Durante décadas la población española estuvo estancada en los 39 millones de personas y fue obra de José Luis Rodríguez Zapatero que se abrieran de par en par las puertas a la inmigración, que llevó las cifras hasta los 46 millones. Eso ocurrió en 2012, han transcurrido diez años y ya somos 47,6 millones de habitantes. Aunque las estadísticas dicen que la población nacida en España desciende, la constante llegada de extranjeros sigue tirando al alza la cifra final. Este año han sido colombianos y ucranianos. Muchos creen que el crecimiento permanente es algo positivo, aunque sus efectos inmediatos no lo sean tanto. Uno de ellos es la demanda de vivienda, pues es lógico pensar que toda persona que llega al país necesita instalarse en algún sitio.

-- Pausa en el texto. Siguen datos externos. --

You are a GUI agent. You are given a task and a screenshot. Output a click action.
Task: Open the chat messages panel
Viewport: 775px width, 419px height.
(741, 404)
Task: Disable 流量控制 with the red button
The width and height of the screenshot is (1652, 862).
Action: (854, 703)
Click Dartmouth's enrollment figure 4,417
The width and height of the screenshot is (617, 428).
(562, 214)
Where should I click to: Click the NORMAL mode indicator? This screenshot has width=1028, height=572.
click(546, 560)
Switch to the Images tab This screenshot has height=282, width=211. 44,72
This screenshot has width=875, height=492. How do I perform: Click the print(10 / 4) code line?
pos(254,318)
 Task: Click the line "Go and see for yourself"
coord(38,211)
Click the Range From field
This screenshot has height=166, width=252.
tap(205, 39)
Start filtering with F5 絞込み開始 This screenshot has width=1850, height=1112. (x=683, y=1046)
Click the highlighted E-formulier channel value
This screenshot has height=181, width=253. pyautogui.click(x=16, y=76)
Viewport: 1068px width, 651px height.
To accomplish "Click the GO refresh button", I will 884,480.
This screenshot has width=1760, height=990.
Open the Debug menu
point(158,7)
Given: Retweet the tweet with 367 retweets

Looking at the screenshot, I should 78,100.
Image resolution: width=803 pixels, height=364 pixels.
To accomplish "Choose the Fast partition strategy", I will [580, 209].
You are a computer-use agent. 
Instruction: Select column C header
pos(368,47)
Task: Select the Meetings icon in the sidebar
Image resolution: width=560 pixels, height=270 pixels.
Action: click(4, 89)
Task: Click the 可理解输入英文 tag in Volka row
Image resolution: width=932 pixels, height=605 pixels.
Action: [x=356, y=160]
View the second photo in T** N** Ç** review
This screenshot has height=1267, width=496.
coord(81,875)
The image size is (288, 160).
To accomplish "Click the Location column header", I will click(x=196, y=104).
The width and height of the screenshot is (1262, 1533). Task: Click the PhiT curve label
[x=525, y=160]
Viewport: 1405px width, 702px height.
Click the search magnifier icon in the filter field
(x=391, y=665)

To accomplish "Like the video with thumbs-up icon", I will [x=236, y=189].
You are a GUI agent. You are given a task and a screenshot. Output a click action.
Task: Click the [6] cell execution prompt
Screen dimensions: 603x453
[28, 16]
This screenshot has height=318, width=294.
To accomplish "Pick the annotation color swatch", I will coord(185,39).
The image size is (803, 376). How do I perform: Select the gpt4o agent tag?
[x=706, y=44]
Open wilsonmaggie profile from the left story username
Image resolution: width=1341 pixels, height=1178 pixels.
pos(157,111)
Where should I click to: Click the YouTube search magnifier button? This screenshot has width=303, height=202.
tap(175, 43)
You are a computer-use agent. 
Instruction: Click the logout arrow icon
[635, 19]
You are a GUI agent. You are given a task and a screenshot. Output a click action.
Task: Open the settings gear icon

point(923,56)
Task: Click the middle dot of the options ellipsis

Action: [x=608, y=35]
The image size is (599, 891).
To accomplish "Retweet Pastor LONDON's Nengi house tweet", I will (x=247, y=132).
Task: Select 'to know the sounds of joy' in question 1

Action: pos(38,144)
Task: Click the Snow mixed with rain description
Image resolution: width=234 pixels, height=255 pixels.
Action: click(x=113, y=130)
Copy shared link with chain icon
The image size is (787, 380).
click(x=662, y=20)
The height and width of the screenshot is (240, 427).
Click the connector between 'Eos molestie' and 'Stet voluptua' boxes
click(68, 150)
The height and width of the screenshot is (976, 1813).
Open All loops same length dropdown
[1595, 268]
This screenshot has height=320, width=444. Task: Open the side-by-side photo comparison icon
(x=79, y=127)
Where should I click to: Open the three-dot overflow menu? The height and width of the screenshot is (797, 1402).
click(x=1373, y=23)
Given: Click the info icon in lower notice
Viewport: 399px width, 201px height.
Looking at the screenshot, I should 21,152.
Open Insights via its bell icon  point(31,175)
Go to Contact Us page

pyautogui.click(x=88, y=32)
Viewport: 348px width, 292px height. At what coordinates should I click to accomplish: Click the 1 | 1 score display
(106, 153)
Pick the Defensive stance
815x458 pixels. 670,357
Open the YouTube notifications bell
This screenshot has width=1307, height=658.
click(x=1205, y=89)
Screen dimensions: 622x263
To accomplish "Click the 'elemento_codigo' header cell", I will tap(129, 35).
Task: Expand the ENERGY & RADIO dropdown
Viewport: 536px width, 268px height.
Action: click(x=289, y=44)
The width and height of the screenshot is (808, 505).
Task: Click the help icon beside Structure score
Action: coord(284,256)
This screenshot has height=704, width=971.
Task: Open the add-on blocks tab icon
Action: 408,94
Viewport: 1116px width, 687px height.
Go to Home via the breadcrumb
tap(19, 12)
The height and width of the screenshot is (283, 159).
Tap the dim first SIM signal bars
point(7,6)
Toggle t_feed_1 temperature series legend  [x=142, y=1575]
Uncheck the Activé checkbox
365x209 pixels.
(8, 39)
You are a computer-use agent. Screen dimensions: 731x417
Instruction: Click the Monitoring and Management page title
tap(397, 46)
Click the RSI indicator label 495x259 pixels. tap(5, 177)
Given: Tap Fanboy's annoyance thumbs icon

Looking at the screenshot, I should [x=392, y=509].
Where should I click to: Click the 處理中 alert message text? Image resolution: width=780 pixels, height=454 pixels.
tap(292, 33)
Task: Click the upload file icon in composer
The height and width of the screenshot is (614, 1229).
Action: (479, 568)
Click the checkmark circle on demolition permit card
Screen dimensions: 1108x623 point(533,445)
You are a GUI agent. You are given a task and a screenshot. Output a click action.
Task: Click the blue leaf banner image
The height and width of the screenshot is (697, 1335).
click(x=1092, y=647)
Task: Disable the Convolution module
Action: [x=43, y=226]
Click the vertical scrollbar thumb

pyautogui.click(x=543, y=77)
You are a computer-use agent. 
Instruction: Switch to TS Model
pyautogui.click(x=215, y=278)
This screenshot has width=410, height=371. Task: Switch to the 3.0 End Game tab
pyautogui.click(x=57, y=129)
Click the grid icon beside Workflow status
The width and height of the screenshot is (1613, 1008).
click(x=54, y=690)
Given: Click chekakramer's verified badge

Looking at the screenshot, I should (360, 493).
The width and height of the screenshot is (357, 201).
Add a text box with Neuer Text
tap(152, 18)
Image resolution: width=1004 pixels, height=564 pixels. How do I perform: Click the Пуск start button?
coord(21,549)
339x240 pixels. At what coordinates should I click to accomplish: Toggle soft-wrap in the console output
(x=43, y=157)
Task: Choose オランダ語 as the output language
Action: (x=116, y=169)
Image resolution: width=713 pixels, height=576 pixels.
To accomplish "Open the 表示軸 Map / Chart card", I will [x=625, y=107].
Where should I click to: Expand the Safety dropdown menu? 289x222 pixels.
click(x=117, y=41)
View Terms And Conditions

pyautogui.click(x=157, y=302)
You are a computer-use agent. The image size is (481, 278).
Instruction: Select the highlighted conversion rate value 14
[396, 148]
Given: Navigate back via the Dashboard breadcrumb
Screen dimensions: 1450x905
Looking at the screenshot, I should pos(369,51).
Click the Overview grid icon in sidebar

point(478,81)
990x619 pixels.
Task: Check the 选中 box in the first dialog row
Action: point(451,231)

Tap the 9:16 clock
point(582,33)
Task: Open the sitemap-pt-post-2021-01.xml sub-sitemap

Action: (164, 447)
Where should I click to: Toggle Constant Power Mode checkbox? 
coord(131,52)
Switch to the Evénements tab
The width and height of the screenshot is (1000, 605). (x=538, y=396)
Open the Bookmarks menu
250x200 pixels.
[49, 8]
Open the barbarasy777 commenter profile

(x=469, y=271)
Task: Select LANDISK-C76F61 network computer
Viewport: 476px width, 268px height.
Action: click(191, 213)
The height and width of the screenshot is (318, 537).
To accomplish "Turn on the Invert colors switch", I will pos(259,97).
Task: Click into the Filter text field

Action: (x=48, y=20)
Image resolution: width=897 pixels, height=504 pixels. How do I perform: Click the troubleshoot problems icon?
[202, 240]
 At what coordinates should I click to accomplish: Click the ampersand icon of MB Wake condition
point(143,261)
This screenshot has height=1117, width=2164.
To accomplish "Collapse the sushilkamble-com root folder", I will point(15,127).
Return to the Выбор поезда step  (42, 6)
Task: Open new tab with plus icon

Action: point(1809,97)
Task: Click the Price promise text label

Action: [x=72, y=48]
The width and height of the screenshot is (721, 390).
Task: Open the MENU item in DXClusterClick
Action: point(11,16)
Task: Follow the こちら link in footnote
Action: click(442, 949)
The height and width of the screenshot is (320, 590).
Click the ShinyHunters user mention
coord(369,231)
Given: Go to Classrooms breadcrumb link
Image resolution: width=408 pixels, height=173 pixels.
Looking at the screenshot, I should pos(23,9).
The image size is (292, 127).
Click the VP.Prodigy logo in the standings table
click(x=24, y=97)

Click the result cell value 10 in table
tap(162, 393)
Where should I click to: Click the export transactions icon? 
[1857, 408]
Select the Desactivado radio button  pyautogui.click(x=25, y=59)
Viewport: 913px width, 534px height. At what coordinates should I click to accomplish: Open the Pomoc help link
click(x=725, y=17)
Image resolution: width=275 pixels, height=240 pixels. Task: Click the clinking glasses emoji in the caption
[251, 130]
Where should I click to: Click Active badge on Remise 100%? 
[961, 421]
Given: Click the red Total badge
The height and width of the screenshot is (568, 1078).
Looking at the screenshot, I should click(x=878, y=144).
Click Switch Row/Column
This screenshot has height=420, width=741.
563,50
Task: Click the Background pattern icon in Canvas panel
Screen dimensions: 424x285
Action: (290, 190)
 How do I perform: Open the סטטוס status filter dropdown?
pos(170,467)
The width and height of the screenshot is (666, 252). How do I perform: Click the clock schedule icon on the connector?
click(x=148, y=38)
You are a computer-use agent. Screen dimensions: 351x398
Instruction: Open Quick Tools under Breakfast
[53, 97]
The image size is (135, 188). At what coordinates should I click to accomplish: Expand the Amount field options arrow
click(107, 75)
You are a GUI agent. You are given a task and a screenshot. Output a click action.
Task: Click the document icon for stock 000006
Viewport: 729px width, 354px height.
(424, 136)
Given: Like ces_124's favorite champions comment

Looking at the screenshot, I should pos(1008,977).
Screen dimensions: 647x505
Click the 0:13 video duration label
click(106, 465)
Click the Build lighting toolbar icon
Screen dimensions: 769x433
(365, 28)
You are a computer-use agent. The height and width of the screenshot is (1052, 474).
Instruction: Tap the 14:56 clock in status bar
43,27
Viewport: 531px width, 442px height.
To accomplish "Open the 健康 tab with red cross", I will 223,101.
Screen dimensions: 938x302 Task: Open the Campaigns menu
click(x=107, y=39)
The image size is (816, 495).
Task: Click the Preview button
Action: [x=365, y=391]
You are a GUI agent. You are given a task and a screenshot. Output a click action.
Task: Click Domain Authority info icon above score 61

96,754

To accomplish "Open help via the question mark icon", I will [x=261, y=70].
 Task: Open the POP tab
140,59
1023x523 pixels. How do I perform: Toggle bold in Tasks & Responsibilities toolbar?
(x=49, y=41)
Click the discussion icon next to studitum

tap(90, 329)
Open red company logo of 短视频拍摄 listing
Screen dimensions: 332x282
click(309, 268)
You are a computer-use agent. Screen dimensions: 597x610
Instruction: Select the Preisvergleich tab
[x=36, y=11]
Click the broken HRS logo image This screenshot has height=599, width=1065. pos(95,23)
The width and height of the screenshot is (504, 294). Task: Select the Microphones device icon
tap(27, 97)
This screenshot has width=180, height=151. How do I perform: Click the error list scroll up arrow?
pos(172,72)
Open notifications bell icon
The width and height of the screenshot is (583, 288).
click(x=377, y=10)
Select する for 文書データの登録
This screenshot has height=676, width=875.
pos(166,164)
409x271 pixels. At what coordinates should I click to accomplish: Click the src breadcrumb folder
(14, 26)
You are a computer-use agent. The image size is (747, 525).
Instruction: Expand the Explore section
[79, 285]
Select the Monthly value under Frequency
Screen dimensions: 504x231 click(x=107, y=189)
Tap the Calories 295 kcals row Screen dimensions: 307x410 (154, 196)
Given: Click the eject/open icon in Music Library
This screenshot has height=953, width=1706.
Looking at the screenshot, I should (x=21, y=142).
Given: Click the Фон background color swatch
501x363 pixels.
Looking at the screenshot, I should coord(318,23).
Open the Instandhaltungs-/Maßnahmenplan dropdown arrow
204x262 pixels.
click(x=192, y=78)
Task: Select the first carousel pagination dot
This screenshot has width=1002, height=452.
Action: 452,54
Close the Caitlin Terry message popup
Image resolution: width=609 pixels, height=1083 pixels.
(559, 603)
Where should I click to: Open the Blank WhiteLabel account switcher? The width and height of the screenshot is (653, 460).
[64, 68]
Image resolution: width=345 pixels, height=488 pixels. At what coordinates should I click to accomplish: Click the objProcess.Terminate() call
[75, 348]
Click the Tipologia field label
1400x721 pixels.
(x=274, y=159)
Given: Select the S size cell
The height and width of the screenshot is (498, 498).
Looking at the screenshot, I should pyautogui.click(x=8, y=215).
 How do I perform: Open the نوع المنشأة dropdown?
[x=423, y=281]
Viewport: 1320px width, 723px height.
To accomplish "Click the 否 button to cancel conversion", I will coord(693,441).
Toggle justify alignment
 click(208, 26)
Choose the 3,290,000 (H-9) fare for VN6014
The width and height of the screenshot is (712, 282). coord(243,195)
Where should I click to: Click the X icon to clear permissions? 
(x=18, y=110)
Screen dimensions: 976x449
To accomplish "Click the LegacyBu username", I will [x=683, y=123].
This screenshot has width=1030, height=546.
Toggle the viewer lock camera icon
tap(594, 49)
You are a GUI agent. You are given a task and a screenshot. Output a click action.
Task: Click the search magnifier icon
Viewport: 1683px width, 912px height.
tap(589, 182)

Lo mismo ocurre con todos los servicios básicos, como la sanidad, la educación o la saturación de las carreteras. Quizá eso explique por qué el precio de la vivienda no deja de elevarse, a pesar de que en la mayoría de países desarrollados la crisis de la inflación ha provocado un estancamiento y se espera una caída a lo largo del próximo año. Aquí, no está ni se le espera. Todo lo contrario: va como un tiro. Tanto, que ya supera en un trece por ciento los baremos desorbitados alcanzados en la última burbuja, de cuyo estallido aún pagamos las consecuencias a través de un intenso endeudamiento que no hará más que agravarse al subir el precio del dinero.
El incremento de los costes de construcción también contribuirá a que la esperanza de una moderación se vaya al garete. Los políticos están encantados con que venga mucha gente, pero quizá deberían prever el modo de darles la bienvenida adecuada. Construyendo vivienda social, por ejemplo.